## Brief
If a line in the listing below contains the word "agent", count it, then please give only the number of such lines.

## Source material
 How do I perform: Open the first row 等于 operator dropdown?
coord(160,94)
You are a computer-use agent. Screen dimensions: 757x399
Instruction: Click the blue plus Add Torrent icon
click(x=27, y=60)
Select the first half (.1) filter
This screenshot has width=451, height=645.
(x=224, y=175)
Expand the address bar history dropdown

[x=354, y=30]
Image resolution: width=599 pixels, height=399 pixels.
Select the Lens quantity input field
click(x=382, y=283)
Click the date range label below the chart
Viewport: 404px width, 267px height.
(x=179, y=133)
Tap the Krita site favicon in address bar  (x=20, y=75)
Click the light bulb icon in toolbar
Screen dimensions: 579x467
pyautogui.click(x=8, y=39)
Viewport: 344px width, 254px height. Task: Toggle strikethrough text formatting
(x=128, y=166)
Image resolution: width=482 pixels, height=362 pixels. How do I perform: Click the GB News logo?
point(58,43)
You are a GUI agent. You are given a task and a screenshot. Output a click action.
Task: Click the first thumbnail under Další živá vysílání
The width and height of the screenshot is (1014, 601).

--

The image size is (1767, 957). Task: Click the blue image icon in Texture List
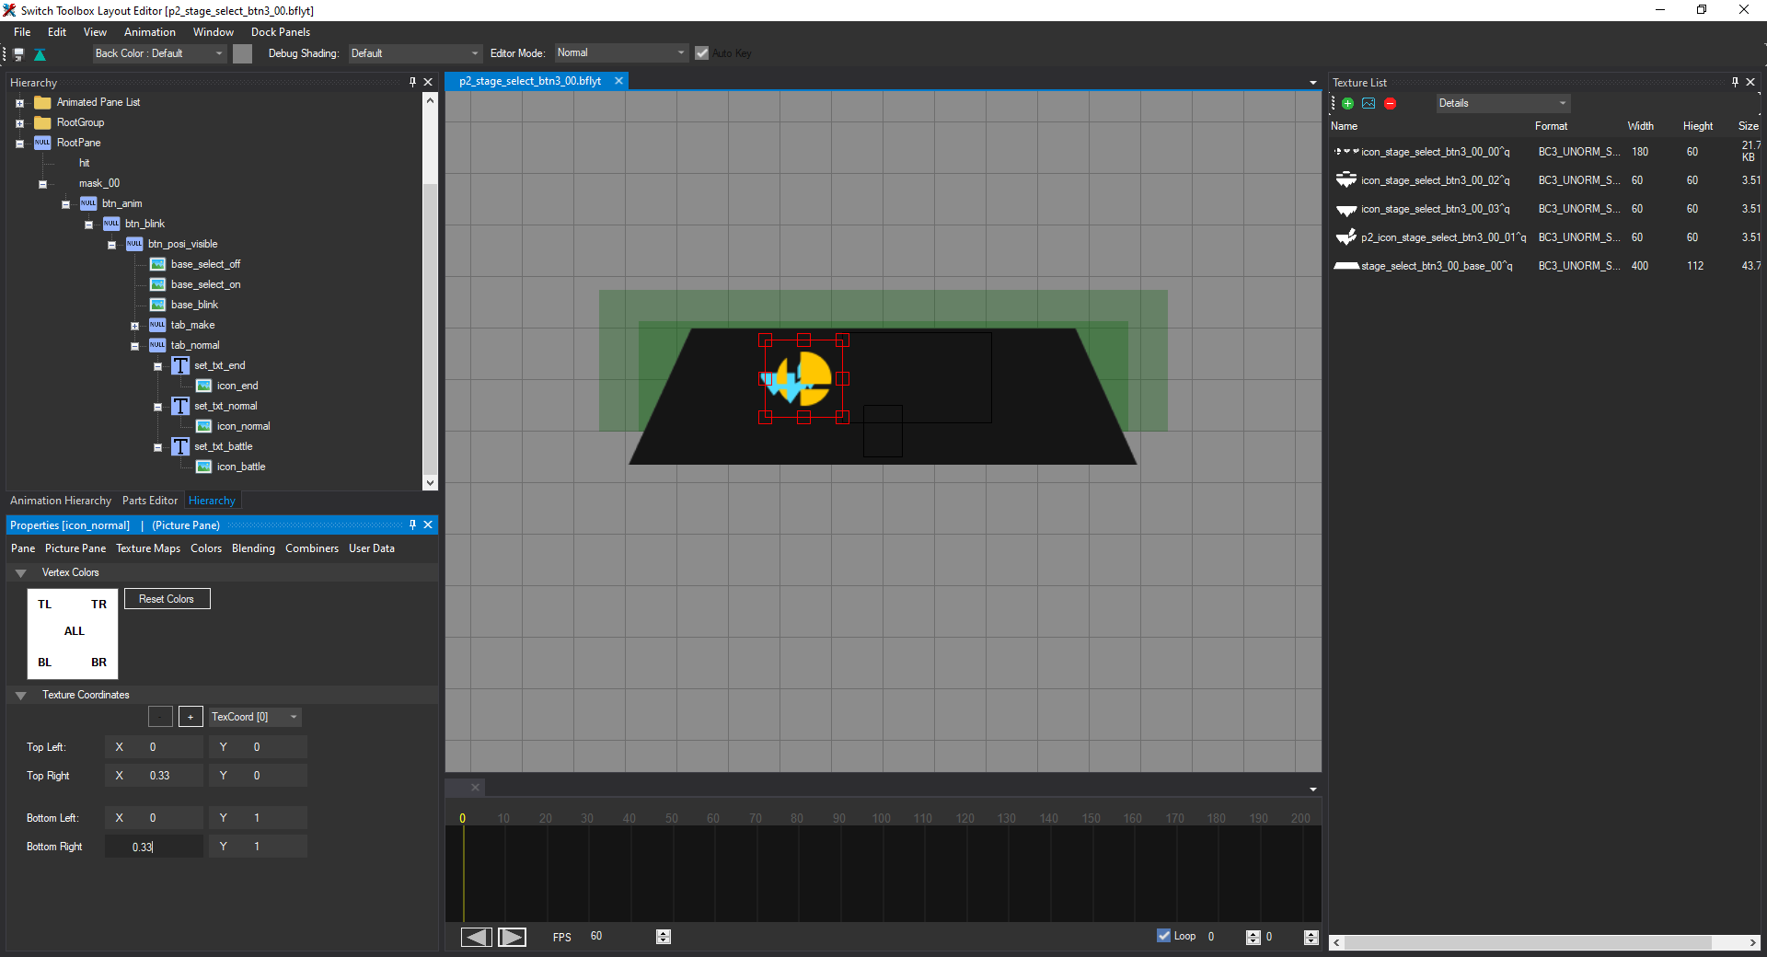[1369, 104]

---

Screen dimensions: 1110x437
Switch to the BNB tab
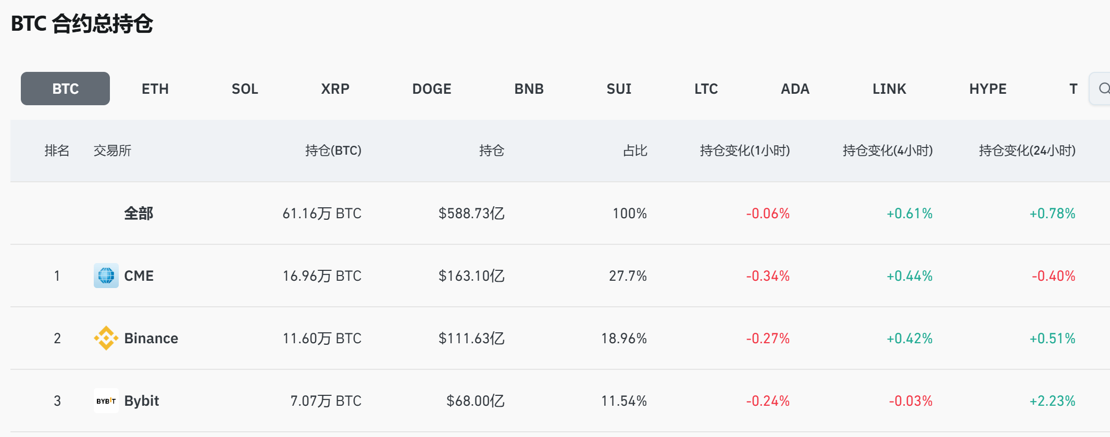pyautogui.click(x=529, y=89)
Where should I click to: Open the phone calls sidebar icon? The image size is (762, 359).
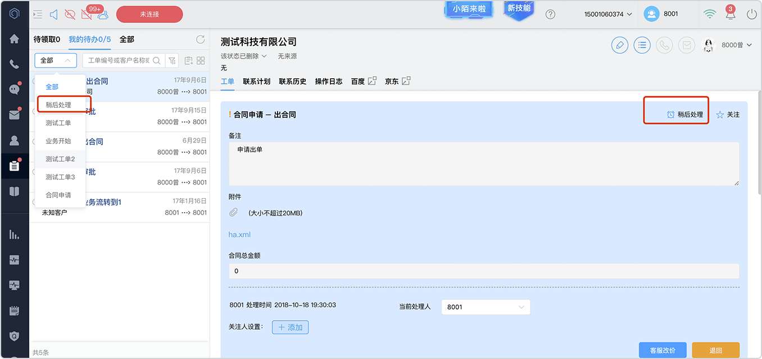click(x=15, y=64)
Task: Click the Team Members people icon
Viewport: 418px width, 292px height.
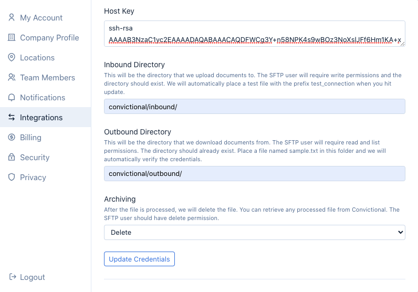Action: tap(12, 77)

## Finished exercise
2